*WHAT IS BEING ASKED*. Reproduce verbatim the items from the line containing "The width and height of the screenshot is (800, 500)." through the line containing "pos(455,73)", both lines included.
--- START ---
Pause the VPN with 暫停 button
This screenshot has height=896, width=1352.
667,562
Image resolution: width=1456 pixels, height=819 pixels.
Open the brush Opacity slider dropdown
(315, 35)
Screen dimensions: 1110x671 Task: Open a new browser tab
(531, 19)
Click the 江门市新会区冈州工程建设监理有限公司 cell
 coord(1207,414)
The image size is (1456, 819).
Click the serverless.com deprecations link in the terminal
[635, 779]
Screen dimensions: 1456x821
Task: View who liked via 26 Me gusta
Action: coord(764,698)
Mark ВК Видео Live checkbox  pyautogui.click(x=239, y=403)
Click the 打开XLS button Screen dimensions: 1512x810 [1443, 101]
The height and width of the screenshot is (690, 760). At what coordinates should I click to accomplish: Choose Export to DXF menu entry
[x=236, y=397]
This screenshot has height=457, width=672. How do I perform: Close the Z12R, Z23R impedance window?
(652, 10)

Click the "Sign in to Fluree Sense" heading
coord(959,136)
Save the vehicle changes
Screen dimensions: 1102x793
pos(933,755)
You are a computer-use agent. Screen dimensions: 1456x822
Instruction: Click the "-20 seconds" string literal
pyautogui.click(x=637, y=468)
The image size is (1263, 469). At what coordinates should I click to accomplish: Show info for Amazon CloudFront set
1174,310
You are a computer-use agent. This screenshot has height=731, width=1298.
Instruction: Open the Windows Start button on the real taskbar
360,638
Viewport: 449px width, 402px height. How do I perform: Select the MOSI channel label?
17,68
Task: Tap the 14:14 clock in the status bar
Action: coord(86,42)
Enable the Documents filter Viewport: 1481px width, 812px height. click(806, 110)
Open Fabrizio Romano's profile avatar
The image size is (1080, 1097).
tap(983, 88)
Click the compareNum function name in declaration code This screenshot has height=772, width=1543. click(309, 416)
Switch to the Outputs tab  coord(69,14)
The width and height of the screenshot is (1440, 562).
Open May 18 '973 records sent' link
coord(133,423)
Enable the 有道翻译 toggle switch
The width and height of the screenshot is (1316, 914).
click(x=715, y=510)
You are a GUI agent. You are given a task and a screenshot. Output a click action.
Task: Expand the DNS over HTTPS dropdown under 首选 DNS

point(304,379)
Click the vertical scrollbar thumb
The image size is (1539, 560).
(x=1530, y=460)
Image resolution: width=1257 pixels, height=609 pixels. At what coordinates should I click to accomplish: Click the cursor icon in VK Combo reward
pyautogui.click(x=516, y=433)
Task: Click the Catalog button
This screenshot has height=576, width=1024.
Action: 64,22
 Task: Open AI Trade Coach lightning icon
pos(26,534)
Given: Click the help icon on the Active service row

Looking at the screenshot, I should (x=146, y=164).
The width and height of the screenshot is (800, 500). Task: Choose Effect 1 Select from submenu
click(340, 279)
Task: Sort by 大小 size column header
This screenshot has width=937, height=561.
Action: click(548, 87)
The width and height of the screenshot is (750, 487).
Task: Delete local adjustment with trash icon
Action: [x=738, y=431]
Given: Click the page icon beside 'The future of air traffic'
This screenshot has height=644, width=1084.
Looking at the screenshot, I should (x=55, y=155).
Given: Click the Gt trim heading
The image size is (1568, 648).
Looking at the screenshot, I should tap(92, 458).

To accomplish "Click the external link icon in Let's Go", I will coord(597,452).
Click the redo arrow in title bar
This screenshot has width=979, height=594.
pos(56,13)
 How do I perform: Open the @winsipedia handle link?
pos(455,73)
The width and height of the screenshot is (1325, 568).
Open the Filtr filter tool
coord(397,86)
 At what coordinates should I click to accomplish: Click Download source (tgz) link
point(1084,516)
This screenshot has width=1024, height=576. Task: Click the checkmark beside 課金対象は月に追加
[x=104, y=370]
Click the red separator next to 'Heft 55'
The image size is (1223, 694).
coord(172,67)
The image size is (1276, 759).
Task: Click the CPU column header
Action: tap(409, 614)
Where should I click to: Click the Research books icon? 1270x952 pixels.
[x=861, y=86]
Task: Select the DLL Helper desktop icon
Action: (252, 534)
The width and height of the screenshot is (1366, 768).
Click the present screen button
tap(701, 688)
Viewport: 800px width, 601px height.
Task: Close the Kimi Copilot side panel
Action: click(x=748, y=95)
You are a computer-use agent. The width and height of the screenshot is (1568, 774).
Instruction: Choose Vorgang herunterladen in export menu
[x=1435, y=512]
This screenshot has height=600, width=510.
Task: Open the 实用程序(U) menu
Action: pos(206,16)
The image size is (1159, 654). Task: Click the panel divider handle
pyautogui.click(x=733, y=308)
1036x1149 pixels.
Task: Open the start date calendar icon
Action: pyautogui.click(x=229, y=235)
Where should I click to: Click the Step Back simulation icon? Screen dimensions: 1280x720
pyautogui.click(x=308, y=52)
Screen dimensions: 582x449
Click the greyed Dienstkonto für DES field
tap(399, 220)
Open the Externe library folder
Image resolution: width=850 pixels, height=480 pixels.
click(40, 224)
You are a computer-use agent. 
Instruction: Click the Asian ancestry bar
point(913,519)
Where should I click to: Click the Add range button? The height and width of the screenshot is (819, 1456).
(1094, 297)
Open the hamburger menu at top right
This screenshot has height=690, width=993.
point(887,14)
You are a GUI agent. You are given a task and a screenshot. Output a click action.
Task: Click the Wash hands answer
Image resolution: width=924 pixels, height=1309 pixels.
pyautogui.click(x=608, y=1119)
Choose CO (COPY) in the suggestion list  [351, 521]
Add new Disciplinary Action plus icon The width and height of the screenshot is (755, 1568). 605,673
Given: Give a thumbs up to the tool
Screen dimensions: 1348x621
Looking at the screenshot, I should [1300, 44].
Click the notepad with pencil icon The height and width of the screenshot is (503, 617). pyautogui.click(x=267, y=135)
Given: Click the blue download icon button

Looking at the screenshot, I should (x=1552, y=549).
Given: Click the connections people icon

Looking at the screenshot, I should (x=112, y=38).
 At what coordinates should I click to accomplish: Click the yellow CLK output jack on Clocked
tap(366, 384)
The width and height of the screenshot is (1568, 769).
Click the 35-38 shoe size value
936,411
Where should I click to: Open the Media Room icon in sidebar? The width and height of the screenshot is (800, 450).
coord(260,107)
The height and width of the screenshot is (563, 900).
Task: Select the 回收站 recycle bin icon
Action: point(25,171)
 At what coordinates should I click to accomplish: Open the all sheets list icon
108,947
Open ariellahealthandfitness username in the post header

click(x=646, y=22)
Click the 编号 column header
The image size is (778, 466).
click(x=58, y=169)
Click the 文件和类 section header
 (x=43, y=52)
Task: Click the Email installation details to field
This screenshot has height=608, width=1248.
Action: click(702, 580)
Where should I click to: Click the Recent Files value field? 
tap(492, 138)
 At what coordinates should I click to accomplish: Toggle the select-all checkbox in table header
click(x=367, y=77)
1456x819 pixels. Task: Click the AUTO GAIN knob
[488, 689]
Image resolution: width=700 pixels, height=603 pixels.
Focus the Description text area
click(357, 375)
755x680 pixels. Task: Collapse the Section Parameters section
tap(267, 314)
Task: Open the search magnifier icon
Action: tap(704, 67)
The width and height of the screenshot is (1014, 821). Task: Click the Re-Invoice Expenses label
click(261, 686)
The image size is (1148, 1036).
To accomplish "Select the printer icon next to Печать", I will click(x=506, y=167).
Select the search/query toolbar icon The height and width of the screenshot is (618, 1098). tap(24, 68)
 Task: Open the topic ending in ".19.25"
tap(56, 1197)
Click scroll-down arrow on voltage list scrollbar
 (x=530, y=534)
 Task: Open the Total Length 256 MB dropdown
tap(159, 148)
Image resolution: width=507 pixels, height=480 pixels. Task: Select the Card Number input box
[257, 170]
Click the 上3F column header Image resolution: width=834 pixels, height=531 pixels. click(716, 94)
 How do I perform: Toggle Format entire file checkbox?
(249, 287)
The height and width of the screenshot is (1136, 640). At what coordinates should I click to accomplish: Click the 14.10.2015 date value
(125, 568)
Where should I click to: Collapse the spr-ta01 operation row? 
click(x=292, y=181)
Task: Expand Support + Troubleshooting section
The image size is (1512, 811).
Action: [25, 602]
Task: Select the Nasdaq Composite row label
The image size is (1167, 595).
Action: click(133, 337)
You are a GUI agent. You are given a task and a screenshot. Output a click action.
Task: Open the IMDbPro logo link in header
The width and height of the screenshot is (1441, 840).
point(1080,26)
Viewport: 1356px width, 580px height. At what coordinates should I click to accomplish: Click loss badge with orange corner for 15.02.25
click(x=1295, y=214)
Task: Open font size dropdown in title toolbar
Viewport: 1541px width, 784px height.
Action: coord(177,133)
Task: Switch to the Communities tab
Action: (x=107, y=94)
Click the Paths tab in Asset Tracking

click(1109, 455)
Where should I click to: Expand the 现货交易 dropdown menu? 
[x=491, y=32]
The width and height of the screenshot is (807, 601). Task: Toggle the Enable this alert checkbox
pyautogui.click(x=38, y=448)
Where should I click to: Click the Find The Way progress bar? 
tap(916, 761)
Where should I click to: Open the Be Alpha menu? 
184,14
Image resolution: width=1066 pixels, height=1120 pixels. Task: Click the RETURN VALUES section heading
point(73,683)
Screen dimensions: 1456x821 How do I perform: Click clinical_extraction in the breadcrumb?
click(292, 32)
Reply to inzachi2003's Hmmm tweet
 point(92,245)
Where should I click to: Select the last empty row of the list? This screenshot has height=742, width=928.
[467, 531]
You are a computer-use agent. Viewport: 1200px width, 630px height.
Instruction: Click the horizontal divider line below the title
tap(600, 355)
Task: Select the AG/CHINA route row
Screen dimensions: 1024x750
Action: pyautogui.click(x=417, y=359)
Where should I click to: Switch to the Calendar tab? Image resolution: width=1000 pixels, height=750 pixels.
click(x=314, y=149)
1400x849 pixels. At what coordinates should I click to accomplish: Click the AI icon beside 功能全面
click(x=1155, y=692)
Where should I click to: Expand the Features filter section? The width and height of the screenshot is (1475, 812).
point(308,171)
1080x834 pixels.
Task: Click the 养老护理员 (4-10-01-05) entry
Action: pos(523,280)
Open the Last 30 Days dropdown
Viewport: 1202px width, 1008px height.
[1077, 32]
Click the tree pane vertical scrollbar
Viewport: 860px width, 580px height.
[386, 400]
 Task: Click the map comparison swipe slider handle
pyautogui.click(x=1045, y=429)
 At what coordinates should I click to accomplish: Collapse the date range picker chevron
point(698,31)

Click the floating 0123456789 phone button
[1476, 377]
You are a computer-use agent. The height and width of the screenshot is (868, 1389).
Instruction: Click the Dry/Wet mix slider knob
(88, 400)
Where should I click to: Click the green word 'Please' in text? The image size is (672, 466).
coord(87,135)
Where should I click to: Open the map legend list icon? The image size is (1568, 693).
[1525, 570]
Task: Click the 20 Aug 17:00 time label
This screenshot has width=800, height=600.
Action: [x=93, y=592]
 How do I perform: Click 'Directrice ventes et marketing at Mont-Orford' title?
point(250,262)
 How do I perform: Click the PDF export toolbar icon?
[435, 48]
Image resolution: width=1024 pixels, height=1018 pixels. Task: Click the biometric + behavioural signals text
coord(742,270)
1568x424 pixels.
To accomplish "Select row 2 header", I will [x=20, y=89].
--- END ---
*OUTPUT FOR THIS TASK*.
The width and height of the screenshot is (800, 500). Task: Choose Effect 1 Select from submenu
click(340, 279)
Task: Sort by 大小 size column header
This screenshot has width=937, height=561.
Action: click(548, 87)
The width and height of the screenshot is (750, 487).
Task: Delete local adjustment with trash icon
Action: [x=738, y=431]
Given: Click the page icon beside 'The future of air traffic'
This screenshot has height=644, width=1084.
Looking at the screenshot, I should (x=55, y=155).
Given: Click the Gt trim heading
The image size is (1568, 648).
Looking at the screenshot, I should tap(92, 458).

To accomplish "Click the external link icon in Let's Go", I will coord(597,452).
Click the redo arrow in title bar
This screenshot has width=979, height=594.
pos(56,13)
 How do I perform: Open the @winsipedia handle link?
pos(455,73)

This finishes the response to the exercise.